[Item location entries]
####
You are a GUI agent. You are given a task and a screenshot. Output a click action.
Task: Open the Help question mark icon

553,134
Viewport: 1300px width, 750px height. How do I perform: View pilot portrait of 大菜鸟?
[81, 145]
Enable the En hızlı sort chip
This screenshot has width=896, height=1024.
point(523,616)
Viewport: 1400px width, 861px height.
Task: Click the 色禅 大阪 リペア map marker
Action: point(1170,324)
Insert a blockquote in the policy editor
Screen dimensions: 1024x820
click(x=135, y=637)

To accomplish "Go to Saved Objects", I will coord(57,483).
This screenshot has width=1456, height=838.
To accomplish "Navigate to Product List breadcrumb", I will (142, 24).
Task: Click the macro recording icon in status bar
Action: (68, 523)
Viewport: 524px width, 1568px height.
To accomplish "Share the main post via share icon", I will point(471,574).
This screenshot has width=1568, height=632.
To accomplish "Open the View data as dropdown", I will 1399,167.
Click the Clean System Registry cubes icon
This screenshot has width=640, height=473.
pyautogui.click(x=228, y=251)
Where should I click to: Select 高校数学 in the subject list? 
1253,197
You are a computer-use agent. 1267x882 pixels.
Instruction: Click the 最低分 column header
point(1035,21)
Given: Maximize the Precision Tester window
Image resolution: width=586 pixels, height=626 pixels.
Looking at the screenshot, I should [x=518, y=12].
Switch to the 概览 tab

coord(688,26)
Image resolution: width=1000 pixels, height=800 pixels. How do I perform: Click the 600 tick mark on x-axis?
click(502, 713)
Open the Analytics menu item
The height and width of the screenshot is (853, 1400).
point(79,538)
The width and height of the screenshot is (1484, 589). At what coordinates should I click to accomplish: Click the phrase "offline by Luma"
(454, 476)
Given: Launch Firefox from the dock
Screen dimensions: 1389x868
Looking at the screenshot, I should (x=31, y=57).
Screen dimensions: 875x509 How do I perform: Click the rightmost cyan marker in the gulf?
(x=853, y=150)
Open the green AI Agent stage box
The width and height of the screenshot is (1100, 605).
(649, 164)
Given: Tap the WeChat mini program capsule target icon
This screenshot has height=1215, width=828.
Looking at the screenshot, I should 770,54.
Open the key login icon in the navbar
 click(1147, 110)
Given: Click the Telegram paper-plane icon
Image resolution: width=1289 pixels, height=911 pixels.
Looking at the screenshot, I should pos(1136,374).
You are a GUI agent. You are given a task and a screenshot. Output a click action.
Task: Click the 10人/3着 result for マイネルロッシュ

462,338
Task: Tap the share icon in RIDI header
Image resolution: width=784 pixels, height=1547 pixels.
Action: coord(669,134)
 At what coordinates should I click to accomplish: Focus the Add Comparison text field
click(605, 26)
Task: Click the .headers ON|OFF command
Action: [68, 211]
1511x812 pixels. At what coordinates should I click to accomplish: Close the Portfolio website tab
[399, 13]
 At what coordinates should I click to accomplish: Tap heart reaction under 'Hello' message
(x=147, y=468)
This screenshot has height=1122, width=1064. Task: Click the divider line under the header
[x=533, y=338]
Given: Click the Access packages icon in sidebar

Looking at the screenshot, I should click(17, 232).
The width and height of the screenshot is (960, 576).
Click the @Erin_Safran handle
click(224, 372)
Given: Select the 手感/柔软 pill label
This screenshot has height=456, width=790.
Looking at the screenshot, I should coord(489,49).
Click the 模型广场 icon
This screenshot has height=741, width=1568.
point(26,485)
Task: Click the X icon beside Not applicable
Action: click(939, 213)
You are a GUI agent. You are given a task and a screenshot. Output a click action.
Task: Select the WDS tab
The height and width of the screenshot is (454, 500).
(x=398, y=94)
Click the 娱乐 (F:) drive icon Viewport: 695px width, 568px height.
####
● Problem
Can you return every line of the data above, unchanged?

● Worked solution
You are a GUI agent. You are given a task and a screenshot. Output a click action.
Task: Open the Help question mark icon

553,134
Viewport: 1300px width, 750px height. How do I perform: View pilot portrait of 大菜鸟?
[81, 145]
Enable the En hızlı sort chip
This screenshot has width=896, height=1024.
point(523,616)
Viewport: 1400px width, 861px height.
Task: Click the 色禅 大阪 リペア map marker
Action: point(1170,324)
Insert a blockquote in the policy editor
Screen dimensions: 1024x820
click(x=135, y=637)

To accomplish "Go to Saved Objects", I will coord(57,483).
This screenshot has width=1456, height=838.
To accomplish "Navigate to Product List breadcrumb", I will (142, 24).
Task: Click the macro recording icon in status bar
Action: (68, 523)
Viewport: 524px width, 1568px height.
To accomplish "Share the main post via share icon", I will point(471,574).
This screenshot has width=1568, height=632.
To accomplish "Open the View data as dropdown", I will 1399,167.
Click the Clean System Registry cubes icon
This screenshot has width=640, height=473.
pyautogui.click(x=228, y=251)
Where should I click to: Select 高校数学 in the subject list? 
1253,197
You are a computer-use agent. 1267x882 pixels.
Instruction: Click the 最低分 column header
point(1035,21)
Given: Maximize the Precision Tester window
Image resolution: width=586 pixels, height=626 pixels.
Looking at the screenshot, I should [x=518, y=12].
Switch to the 概览 tab

coord(688,26)
Image resolution: width=1000 pixels, height=800 pixels. How do I perform: Click the 600 tick mark on x-axis?
click(502, 713)
Open the Analytics menu item
The height and width of the screenshot is (853, 1400).
point(79,538)
The width and height of the screenshot is (1484, 589). At what coordinates should I click to accomplish: Click the phrase "offline by Luma"
(454, 476)
Given: Launch Firefox from the dock
Screen dimensions: 1389x868
Looking at the screenshot, I should (x=31, y=57).
Screen dimensions: 875x509 How do I perform: Click the rightmost cyan marker in the gulf?
(x=853, y=150)
Open the green AI Agent stage box
The width and height of the screenshot is (1100, 605).
(649, 164)
Given: Tap the WeChat mini program capsule target icon
This screenshot has height=1215, width=828.
Looking at the screenshot, I should 770,54.
Open the key login icon in the navbar
 click(1147, 110)
Given: Click the Telegram paper-plane icon
Image resolution: width=1289 pixels, height=911 pixels.
Looking at the screenshot, I should pos(1136,374).
You are a GUI agent. You are given a task and a screenshot. Output a click action.
Task: Click the 10人/3着 result for マイネルロッシュ

462,338
Task: Tap the share icon in RIDI header
Image resolution: width=784 pixels, height=1547 pixels.
Action: coord(669,134)
 At what coordinates should I click to accomplish: Focus the Add Comparison text field
click(605, 26)
Task: Click the .headers ON|OFF command
Action: [68, 211]
1511x812 pixels. At what coordinates should I click to accomplish: Close the Portfolio website tab
[399, 13]
 At what coordinates should I click to accomplish: Tap heart reaction under 'Hello' message
(x=147, y=468)
This screenshot has height=1122, width=1064. Task: Click the divider line under the header
[x=533, y=338]
Given: Click the Access packages icon in sidebar

Looking at the screenshot, I should click(17, 232).
The width and height of the screenshot is (960, 576).
Click the @Erin_Safran handle
click(224, 372)
Given: Select the 手感/柔软 pill label
This screenshot has height=456, width=790.
Looking at the screenshot, I should coord(489,49).
Click the 模型广场 icon
This screenshot has height=741, width=1568.
point(26,485)
Task: Click the X icon beside Not applicable
Action: click(939, 213)
You are a GUI agent. You are given a task and a screenshot. Output a click action.
Task: Select the WDS tab
The height and width of the screenshot is (454, 500).
(x=398, y=94)
Click the 娱乐 (F:) drive icon Viewport: 695px width, 568px height.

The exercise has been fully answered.